Minature corn dryer

Anonymous-0

Well-known Member
I am thinking along the lines of a miniture air dryer setup for corn. Corn would be used for a corn stove. Something along the lines of a steel 50 gal drum with a heavy duty fan ducted into the bottom side. Also need to make a false floor. I would set this up on a buggy of sort so I can move it outside on nice days. What I need to know is how dry can I get corn with just outside air, I am aiming for 13%. Also thinking I could set this by the stove in the garage during winter and dry some that way. Would the excess moisture be too much for inside the garage? I use about a hunder + bushels a yr for heat. I normally get some 15% out of the field each yr but this yr looks doughtfull.

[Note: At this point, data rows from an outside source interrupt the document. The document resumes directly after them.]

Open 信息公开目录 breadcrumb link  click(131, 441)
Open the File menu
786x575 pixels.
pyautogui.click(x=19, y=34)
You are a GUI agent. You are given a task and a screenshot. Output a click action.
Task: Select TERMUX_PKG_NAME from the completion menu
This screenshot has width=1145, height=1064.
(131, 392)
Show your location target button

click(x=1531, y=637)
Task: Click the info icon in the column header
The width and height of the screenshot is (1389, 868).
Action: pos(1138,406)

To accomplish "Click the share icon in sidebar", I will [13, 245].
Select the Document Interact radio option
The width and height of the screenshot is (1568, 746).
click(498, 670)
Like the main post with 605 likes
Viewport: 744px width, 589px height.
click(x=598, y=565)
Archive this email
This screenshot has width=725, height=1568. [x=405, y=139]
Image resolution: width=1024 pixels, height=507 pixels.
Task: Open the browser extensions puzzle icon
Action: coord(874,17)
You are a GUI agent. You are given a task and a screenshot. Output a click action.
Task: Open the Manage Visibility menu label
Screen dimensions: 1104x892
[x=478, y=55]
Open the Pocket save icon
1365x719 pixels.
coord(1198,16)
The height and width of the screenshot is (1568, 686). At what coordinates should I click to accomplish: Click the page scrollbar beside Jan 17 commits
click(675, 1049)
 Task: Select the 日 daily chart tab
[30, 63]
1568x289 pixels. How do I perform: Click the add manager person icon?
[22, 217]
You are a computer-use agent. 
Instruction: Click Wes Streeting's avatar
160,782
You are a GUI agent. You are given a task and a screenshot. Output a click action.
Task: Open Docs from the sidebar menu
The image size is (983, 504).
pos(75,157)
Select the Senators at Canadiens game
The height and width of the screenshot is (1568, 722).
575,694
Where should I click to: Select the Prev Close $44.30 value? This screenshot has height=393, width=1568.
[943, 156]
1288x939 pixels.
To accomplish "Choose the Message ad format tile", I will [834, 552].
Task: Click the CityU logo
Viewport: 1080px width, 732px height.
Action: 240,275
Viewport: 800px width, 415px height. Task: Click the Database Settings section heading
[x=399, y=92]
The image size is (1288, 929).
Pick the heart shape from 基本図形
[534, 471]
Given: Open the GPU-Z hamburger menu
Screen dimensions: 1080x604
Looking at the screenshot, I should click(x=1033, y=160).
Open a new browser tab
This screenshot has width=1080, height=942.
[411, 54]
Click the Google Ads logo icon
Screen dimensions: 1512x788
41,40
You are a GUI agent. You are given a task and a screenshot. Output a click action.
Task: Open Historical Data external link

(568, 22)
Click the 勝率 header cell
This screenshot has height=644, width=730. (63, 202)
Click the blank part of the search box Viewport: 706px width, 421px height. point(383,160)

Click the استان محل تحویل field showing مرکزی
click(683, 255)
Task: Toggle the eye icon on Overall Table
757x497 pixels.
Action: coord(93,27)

They say Hurricane Sandra is headed here to eastern Pa.
 
dont know if u use it or not -- when we had ours i'd put a little egg shell u feed chickens on top
makes corn burn better , can burn higher moister corn
 
Tried that combo last season with not much luck. This St Croix is very tuchy compaired to my last stove, forget the name off hand but it had a stirer in the fire box. Made great heat but was messy with all the fly ash. Moved that stove to the garage.
 
Try setting up a dehumidifier near where you are storeing the corn and see if that helps dry it down.
I mess around with some open pollinated Indian corn and pick what ears I want to save for seed early - probably runs around 18-20+% - and just hang (by the husks) or in buckets in my garage, in the basement of the house, with a dehumidifier running in the next room (finished basement-6 rooms and garage). In a couple weeks moisture is down in the 10-13% range when I shell it and put in sealed storage container. So far I have been able to keep some seed for two+ years and still good. Don't seem to have any problems with moisture buildup in the garage. Depending on how fast you use it you could do smaller amounts (not the whole 100 bu.) at a time. Also when it gets cold out the wood burner gets fired up in the basement. That really dries it out fast.
 

If you can get the air to go through the corn in the winter, the air is so dry that you could not keep the moisture in it if you tried. The same for your shop, Unless you have super tight windows and doors and moisture proof wrap in the walls, the outside air is going to suck the moisture right out. winter air in the north has very low humidity, that sucks moisture out of everything. We keep two humidifiers going in the house 24-7 all through the heating season, trying to stay healthy.
 
These little fellas are often for sale at farm auctions for $40 or so. Without heat donno if they will get corn drier than 15%, depends on the humidity of your area I suppose.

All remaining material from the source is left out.